Originally Posted By: SnakeOil
Originally Posted By: PT1
the RP 20w50 VI is 138 and Brad Penn dino is 140 at $5/qt. WHile Mobil1 & Redline and Amsoil are in the 150's. So who wants a MC oil that won't stay in grade.


1. We don't know it will shear because nobody on here has used it.

2. Perhaps it doesn't contain any VII's and the Bran, M1, Redline, and Amsoil do. If I'm wrong I'm wrong, but that would explain the lower VI. I personally don't care about cold starting on a bike, because I warm them up real well before I romp on them.

3. This is all speculation. I searched and didn't see a VOA or UOA. Who's to say that this isn't the best oil ever? Perhaps it cures cancer and prevents AIDS if you sprinkle it on Cherios.

4. If you don't like Royal Purple, FINE! Just don't put down a product that you have never used and don't know anyone else has used. Thats one major issue I have with people on here. Look at all the unjustified Castrol Edge bashing based on nothing but the price tag.
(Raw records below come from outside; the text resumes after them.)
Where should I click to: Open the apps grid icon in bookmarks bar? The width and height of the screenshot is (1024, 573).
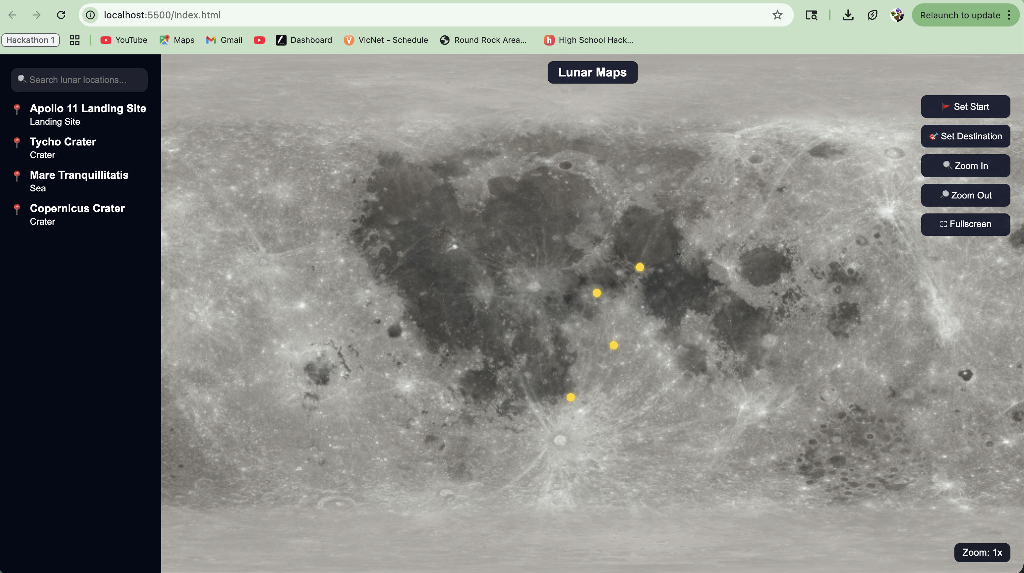pyautogui.click(x=74, y=40)
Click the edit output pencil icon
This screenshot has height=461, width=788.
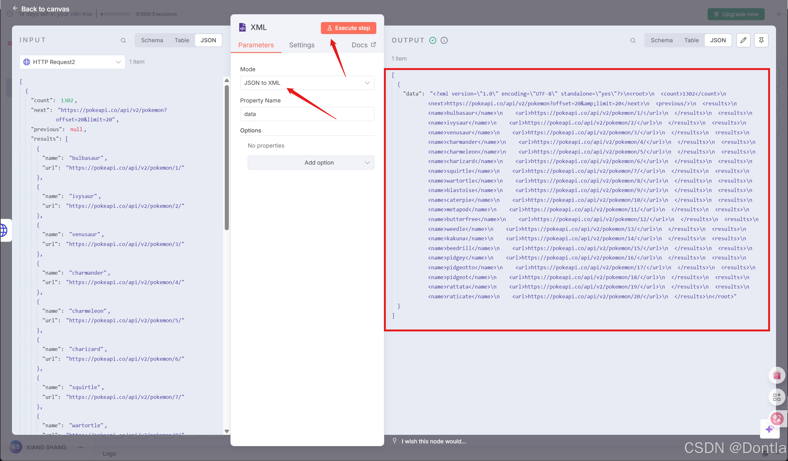click(743, 40)
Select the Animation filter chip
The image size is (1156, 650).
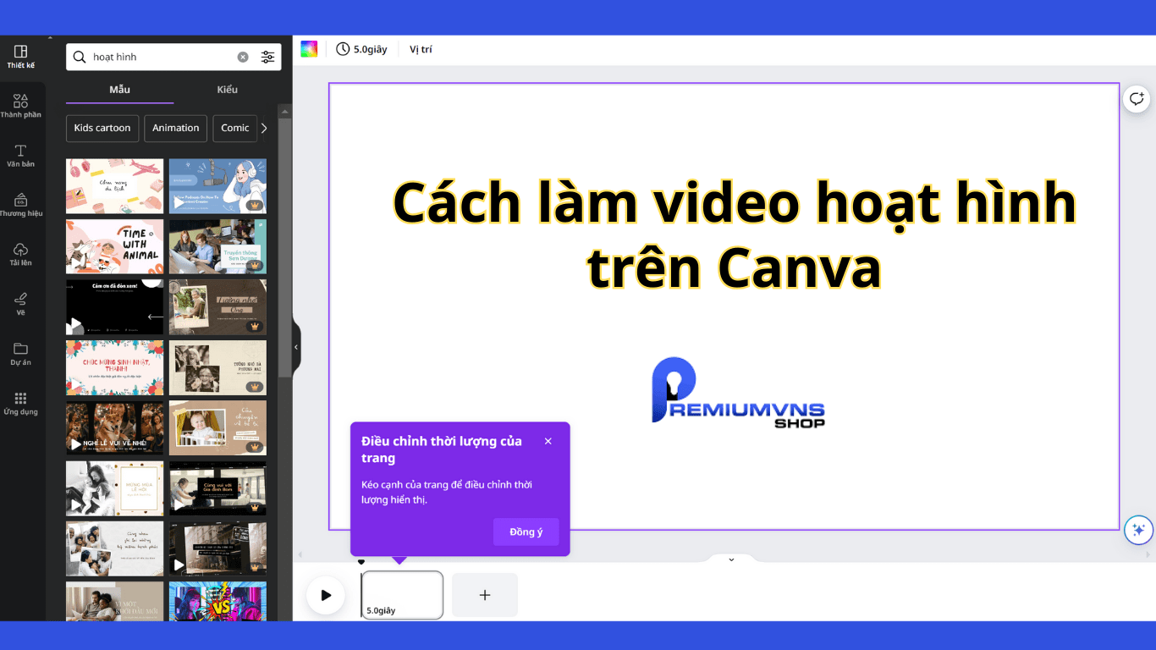point(175,129)
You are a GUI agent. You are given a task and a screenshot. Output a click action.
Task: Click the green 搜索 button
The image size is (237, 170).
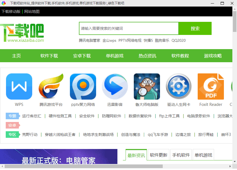pyautogui.click(x=195, y=28)
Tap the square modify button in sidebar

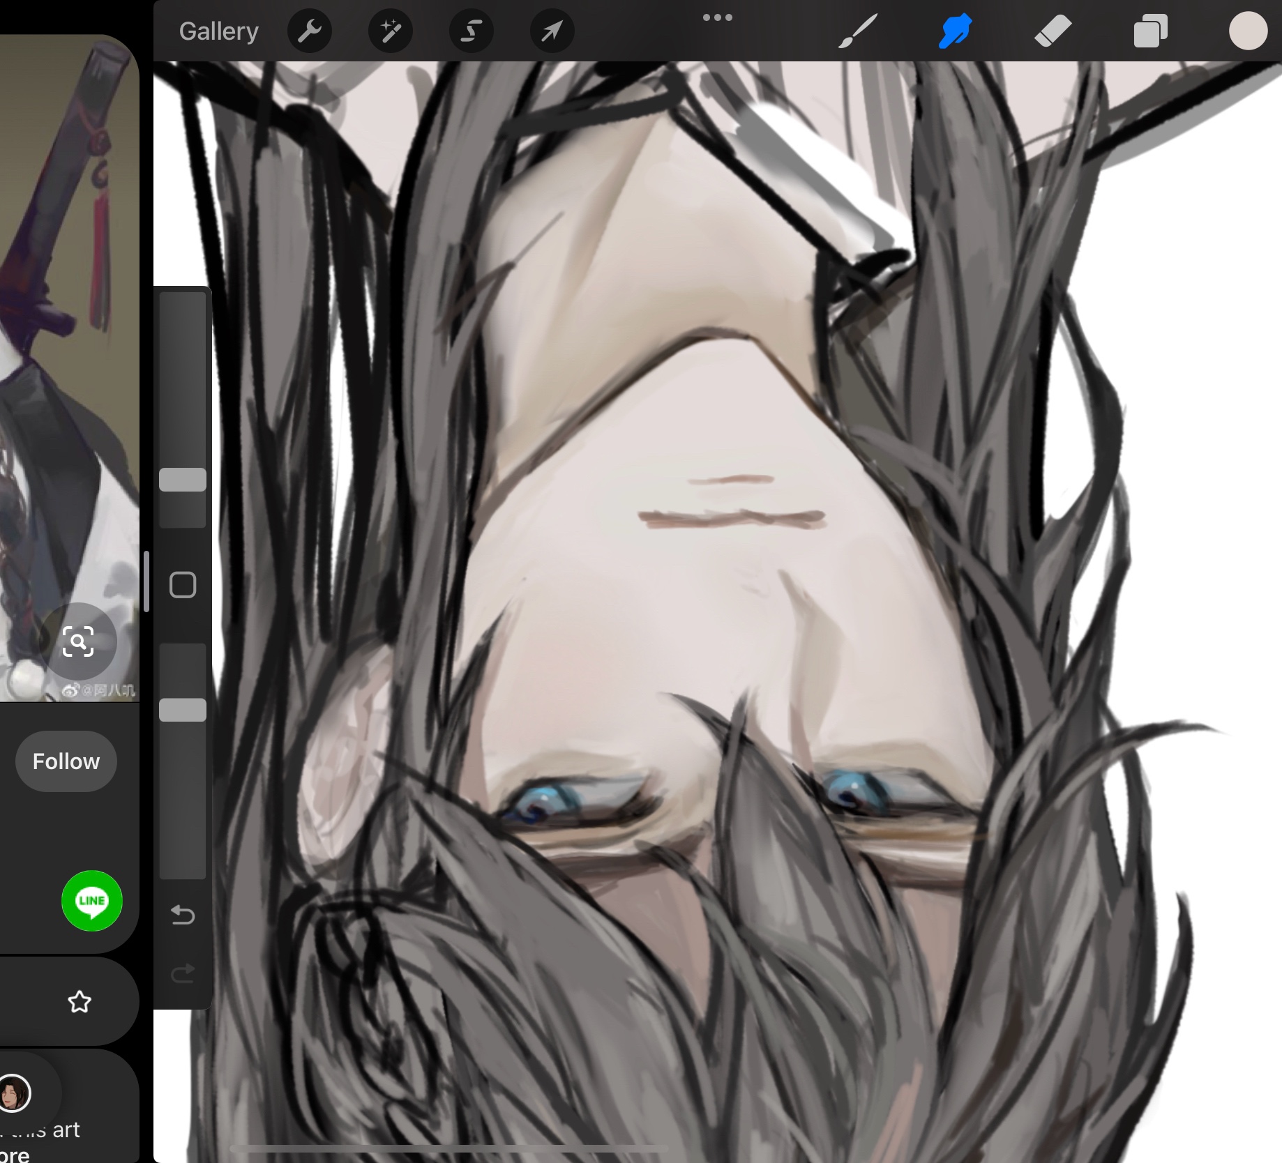[x=183, y=585]
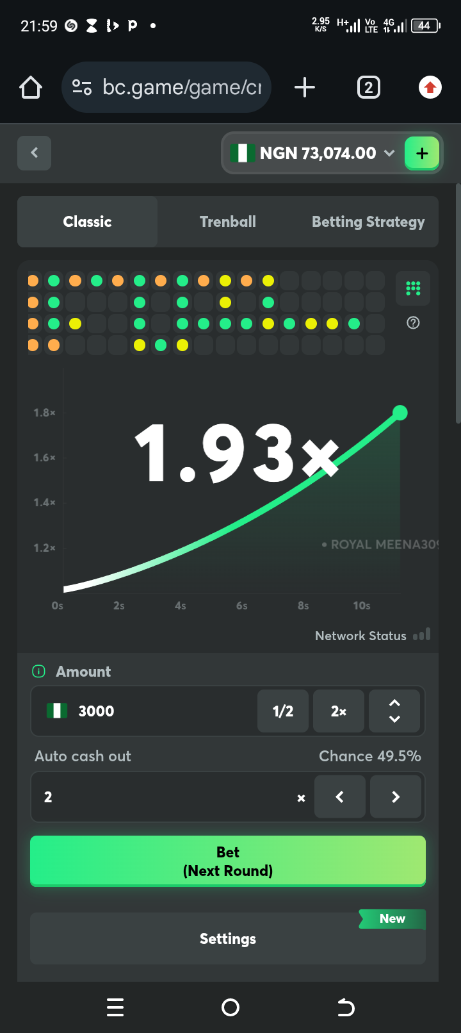Image resolution: width=461 pixels, height=1033 pixels.
Task: Switch to the Trenball tab
Action: tap(228, 222)
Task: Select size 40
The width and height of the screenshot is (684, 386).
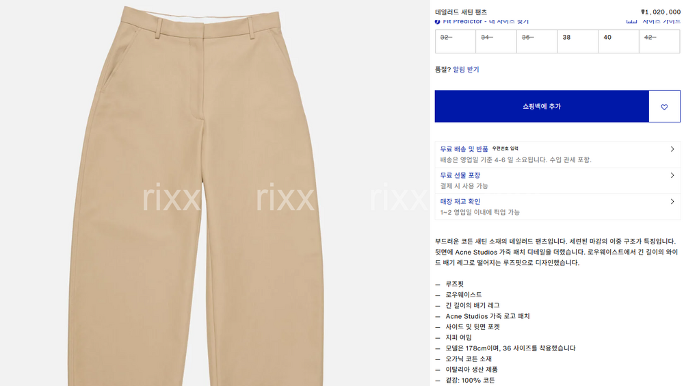Action: pos(618,42)
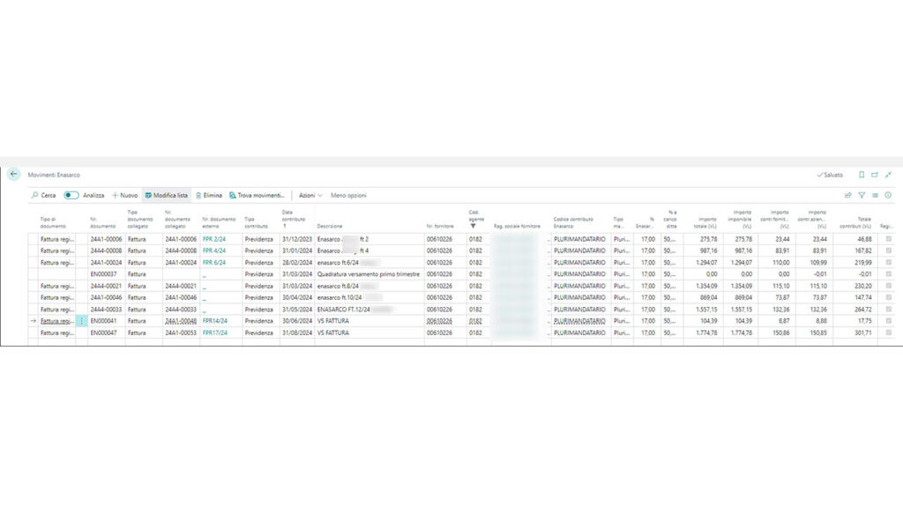Click the share to Excel icon
The height and width of the screenshot is (508, 903).
click(x=847, y=195)
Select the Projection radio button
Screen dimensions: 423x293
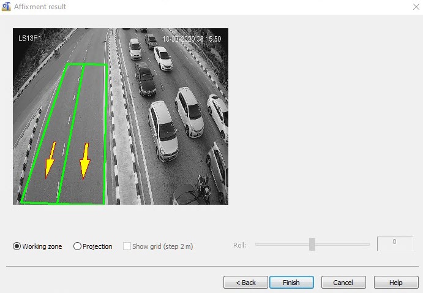coord(77,246)
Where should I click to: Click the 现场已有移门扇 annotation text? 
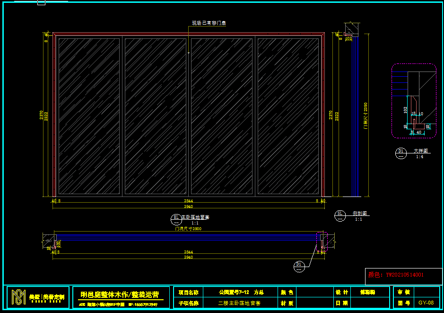click(209, 23)
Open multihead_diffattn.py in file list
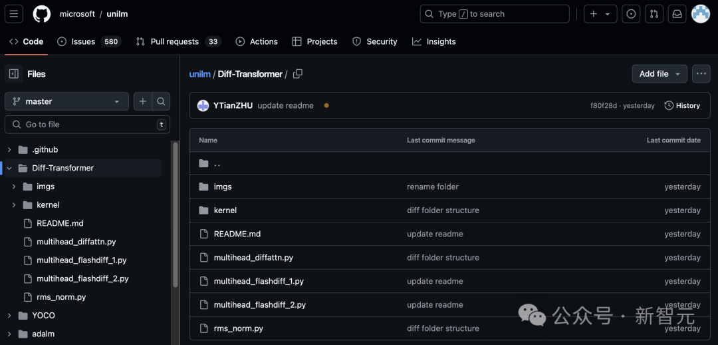Image resolution: width=718 pixels, height=345 pixels. tap(253, 257)
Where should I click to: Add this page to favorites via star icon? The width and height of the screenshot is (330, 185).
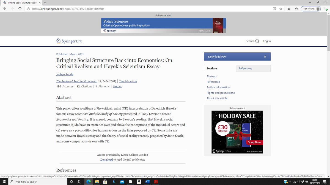click(x=281, y=8)
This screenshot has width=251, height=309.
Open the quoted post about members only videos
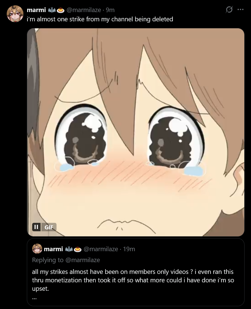pyautogui.click(x=136, y=272)
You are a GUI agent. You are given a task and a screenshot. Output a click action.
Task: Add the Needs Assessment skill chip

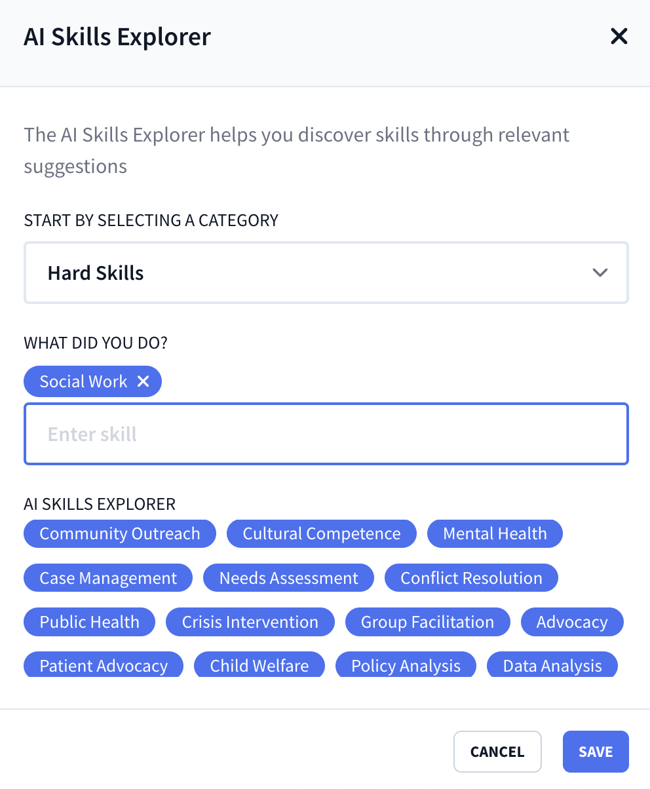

Royal purple has a garbage reputation.......why spend more for and oil that has the absolute worst specs? Why even bother? I'd rather do a VOA on baby oil.
 
Originally Posted By: PT1

Royal purple has a garbage reputation.......why spend more for and oil that has the absolute worst specs? Why even bother? I'd rather do a VOA on baby oil.


Any data on Royal Purple has a garbage reputation? I mean real data and not just "I heard on the grapevine while reading the VOA of baby oil."
 
Originally Posted By: azsynthetic
Originally Posted By: PT1

Royal purple has a garbage reputation.......why spend more for and oil that has the absolute worst specs? Why even bother? I'd rather do a VOA on baby oil.


Any data on Royal Purple has a garbage reputation? I mean real data and not just "I heard on the grapevine while reading the VOA of baby oil."


Just compare the viscosity index and price against the competition. But today that is not good enough....
LOL.gif

There are lots of people on MC forums who tried it and didn't like it compared to other oils. Heck Brad Penn is 1/3 the price and has a better VI and is dino...
smirk2.gif
Who would pay $16/qt for an oil when you can get a better oil for less than $5...
crazy2.gif
 
So the garbage reputation is based on VI and price? Why don't you just admit that you can't afford expensive oil and be done with it. Real data is not "lots of people on MC forums who tried it and didn't like it compared to other oils."